Adopt the BC universal code of conduct
The Province of BC, in partnership with viaSport, works with provincial and multi-sport organizations, child protection experts and federal counterparts to address incidents of misconduct and protect participants from harm. It is mandatory for all organizations funded by viaSport to include BC Universal Code of Conduct (BC UCC) language in their policies.
Have a safe sport page on their website
This includes information on how to report complaints to the organization and links to discipline policies and support resources.

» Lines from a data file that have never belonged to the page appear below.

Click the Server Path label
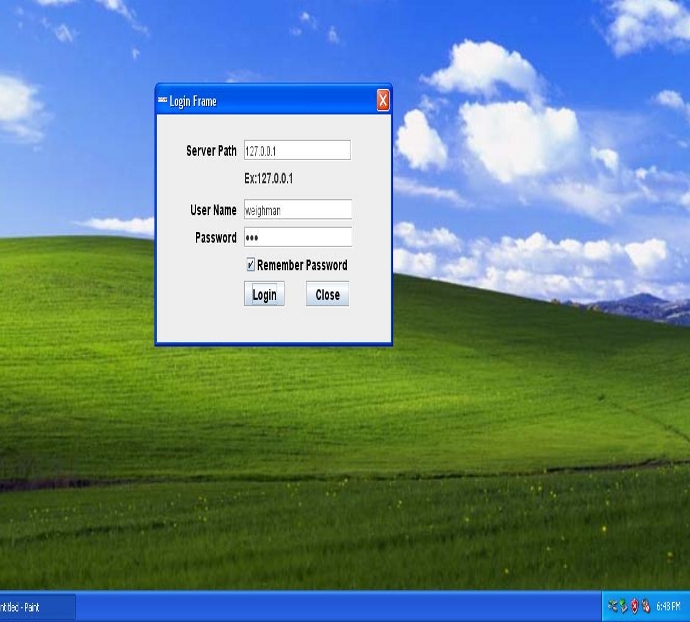This screenshot has height=622, width=690. pos(211,151)
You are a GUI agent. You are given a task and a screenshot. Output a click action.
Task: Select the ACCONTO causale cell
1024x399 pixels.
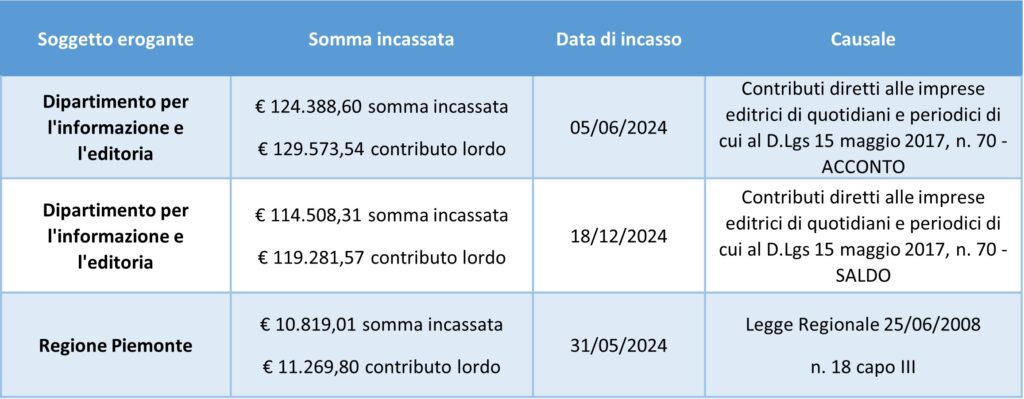pos(863,127)
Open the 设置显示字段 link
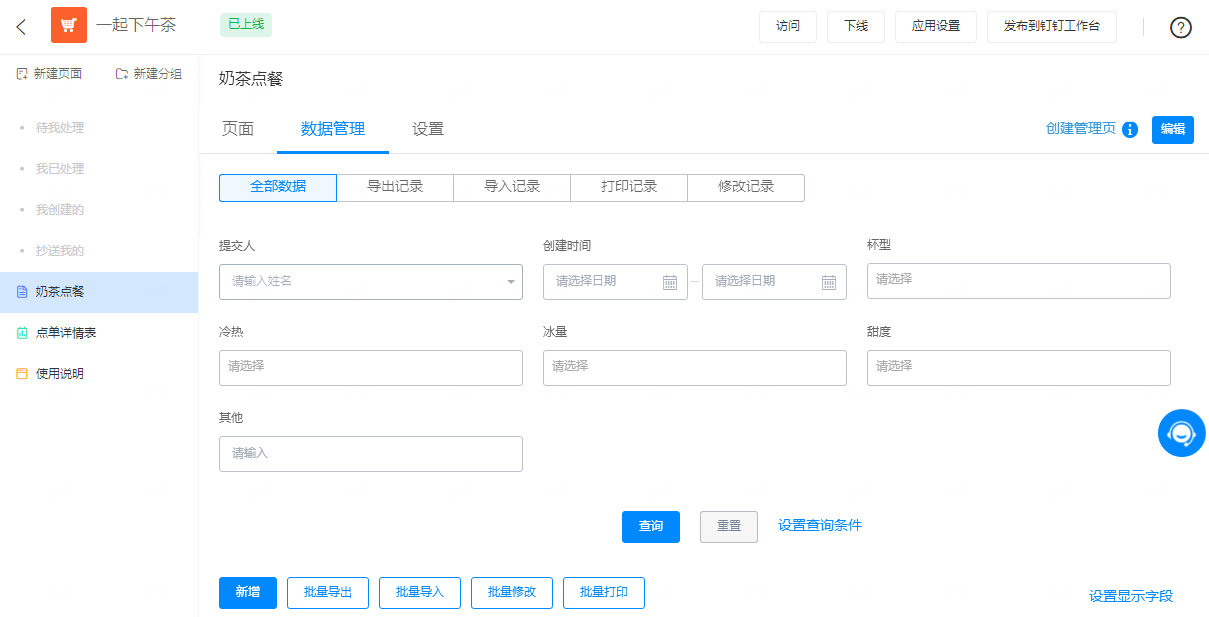This screenshot has height=617, width=1209. (1129, 595)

Complete commit to kids training
Commit to Kids (C2K) is a Canadian Centre for Child Protection program that helps organizations ensure safe environments for kids in their care. C2K leader training gives organizations the tools to create policies and codes of conduct that reduce the risk of maltreatment. viaSport covers the cost of the training for staff and board members of designated organizations.
Recommendations for Coaches and Officials
Coaches and officials are on the front lines of safety in sport. viaSport and the Coaches Association of Canada provide training and resources.

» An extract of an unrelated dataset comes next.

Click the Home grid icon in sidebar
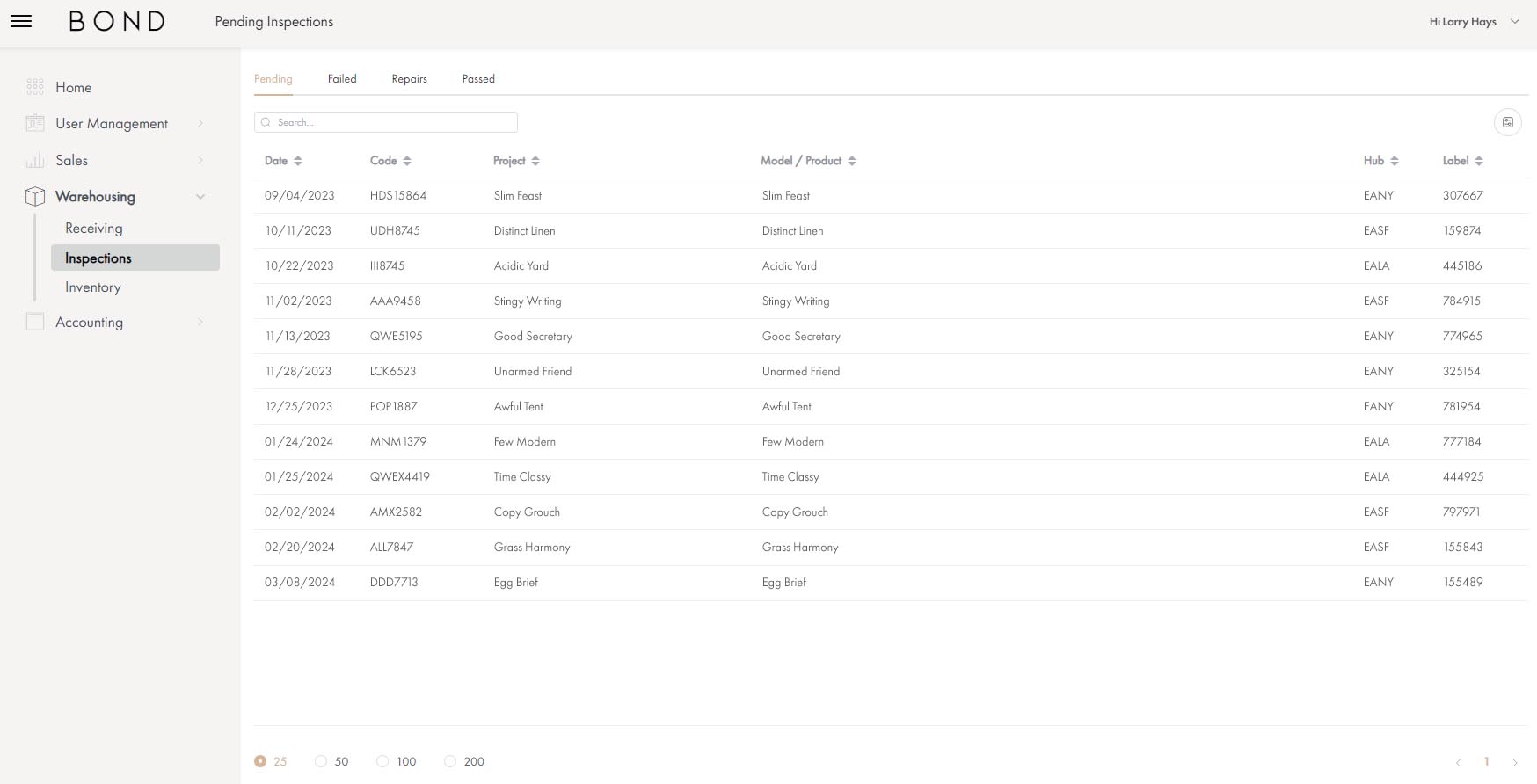 coord(35,87)
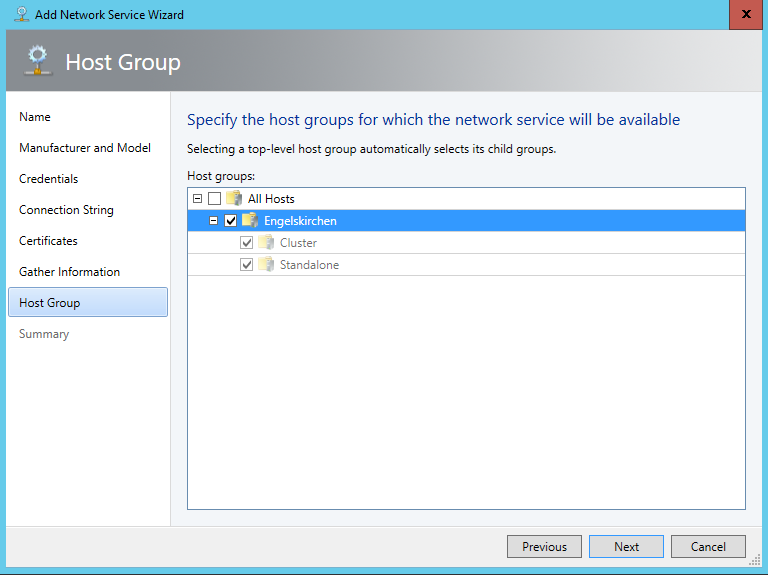The image size is (768, 576).
Task: Click the Previous button
Action: 544,547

Complete making ethical decisions module
Make Ethical Decisions (MED) is the most popular multi-sport module in the National Coaching Certification Program (NCCP). It is a mandatory step in coaching education, and a successful online evaluation is required for NCCP certification.

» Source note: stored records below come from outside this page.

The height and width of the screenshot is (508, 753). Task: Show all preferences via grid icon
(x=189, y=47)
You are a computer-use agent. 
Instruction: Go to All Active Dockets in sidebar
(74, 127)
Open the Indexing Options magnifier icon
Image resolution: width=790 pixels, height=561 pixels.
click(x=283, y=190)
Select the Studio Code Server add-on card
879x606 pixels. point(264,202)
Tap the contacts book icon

Complete creating a positive sport environment Module
The NCCP Creating a Positive Sport Environment eLearning module covers the benefits of participant-centered coaching. It explains the harm that occurs when a coach misuses their power, how to respond to maltreatment and how positive coaching creates a safer sport environment and improved learning and performance.
Complete commit to kids training
The online C2K Foundational Training module is designed for individuals working with children, either through employment or as a volunteer.
Recommendations for Participants
Participants are responsible for following the BC Code of Conduct, including behavioural expectations related to physical and psychological safety.
Learn more about safety in sport
We all have a responsibility to act when we witness maltreatment. But sometimes we simply don’t know what to do.
Bystander intervention training provides the tools to act without compromising safety. Intervention does more than help a person in need at that moment. It chips away at the culture that allows maltreatment in the first place.
Follow the BC universal code of conduct
The BC UCC applies to all participants active in amateur sport. Participants, especially those in positions of trust or authority, are responsible for knowing what constitutes prohibited behaviour.
Know how to raise a concern
People are often uncomfortable making a complaint or they fear it won’t be taken seriously. But filing a formal complaint is only one of several options for addressing maltreatment. Alternatives include informal discussions with the other party or mediation facilitated by an expert.
There are also options to escalate a concern if it appears the complaint process did not adhere to appropriate procedures, or that an outcome is otherwise unfair. This is especially true for cases that might require an external authority such as the police or child protection services.